I swallow hard. “Do you want

“I want you.” Three little words, rough and real.

Straddling him, I unbutton his shirt and he sits up so I can tug it off. He reaches for the hem of my t-shirt and pulls it over my head, then buries his face in my cleavage. I kiss the top of his head and hold him close as he tastes my skin.

His hands are hard and insistent, his touch almost selfish. He gropes me, squeezing my breasts together so he can mouth them at the same time.

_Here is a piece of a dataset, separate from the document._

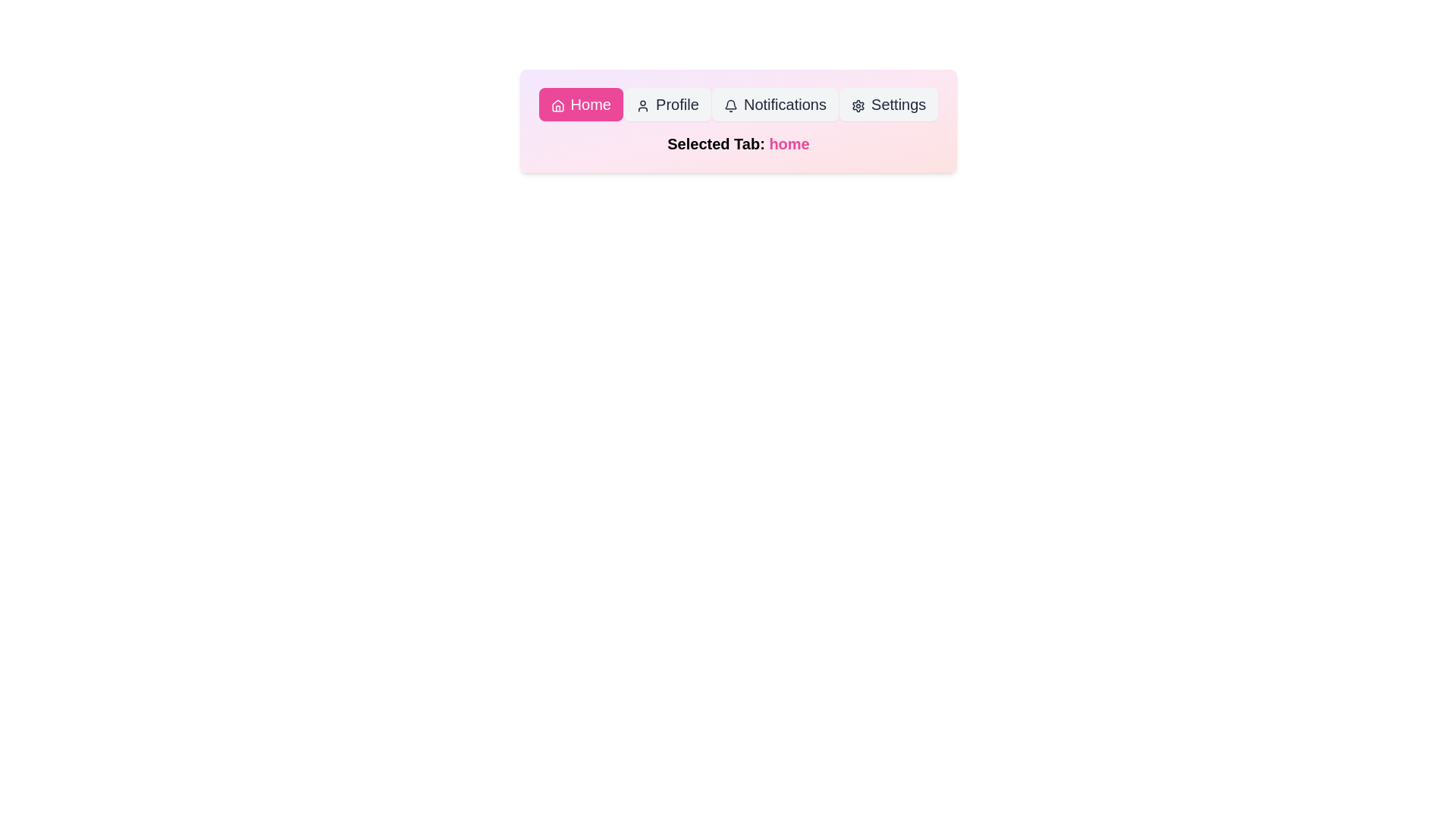  I want to click on text content of the 'Selected Tab: home' label, which indicates the currently selected tab as 'home', so click(789, 143).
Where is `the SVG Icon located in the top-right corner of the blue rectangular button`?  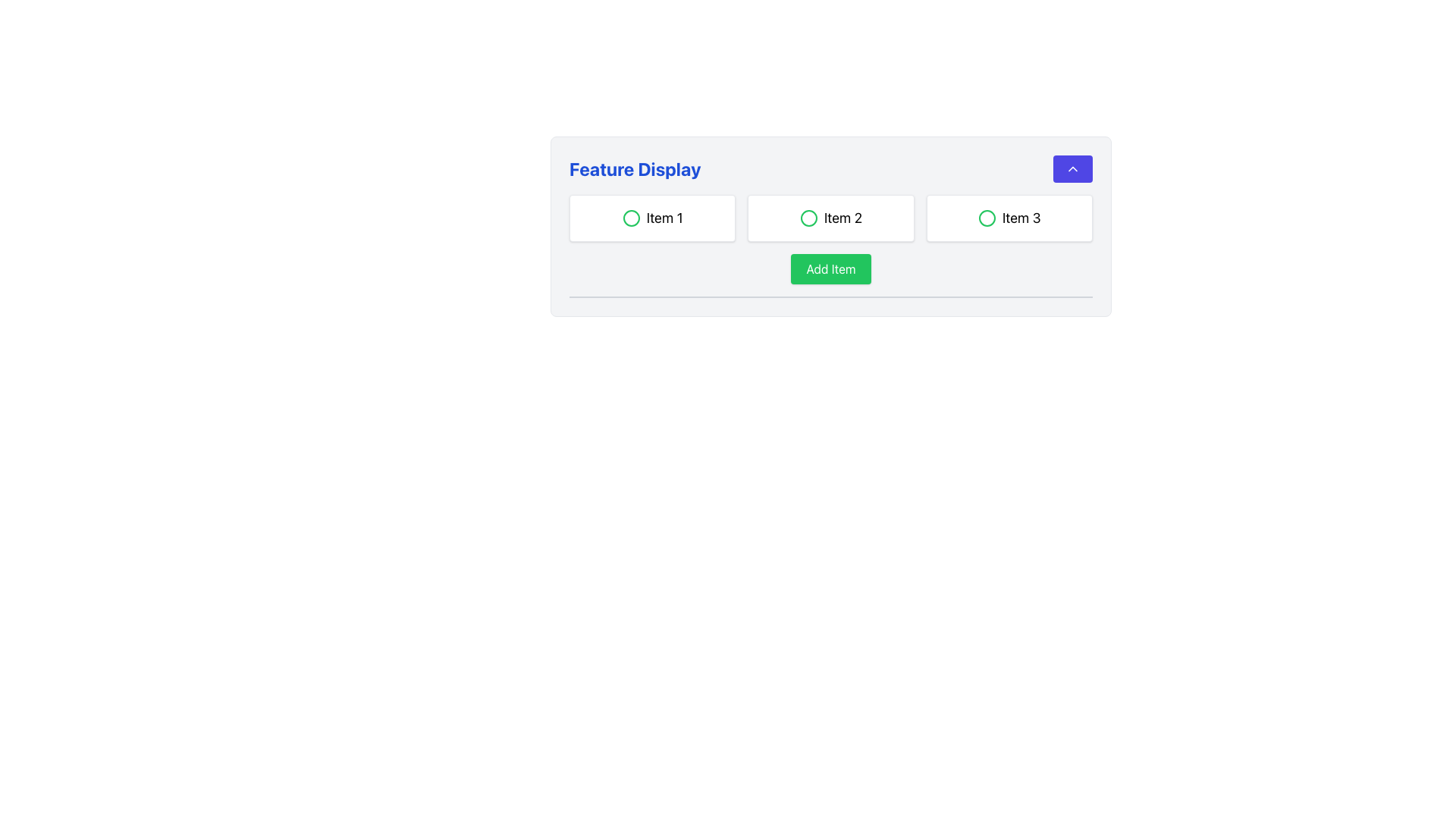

I slide my fingers through his hair and give myself to him. He sucks on my flesh, pulling my nipples deep into his mouth, and deep inside, a new and strange fire begins to burn.

We tumble, shoving clothes up and off and away. He’s still damp from his shower, his muscles bulging as he moves against me, and I give myself over to him fully. Pliant and ready to be whatever he needs.

Take it, I say with my body. Take me, however you want me.

It isn't like anything we've done before. This is raw and sweet and kind of scary. But I can't say no to him.

And as we move together, I realize, I don't want to. Not tonight. Not ever.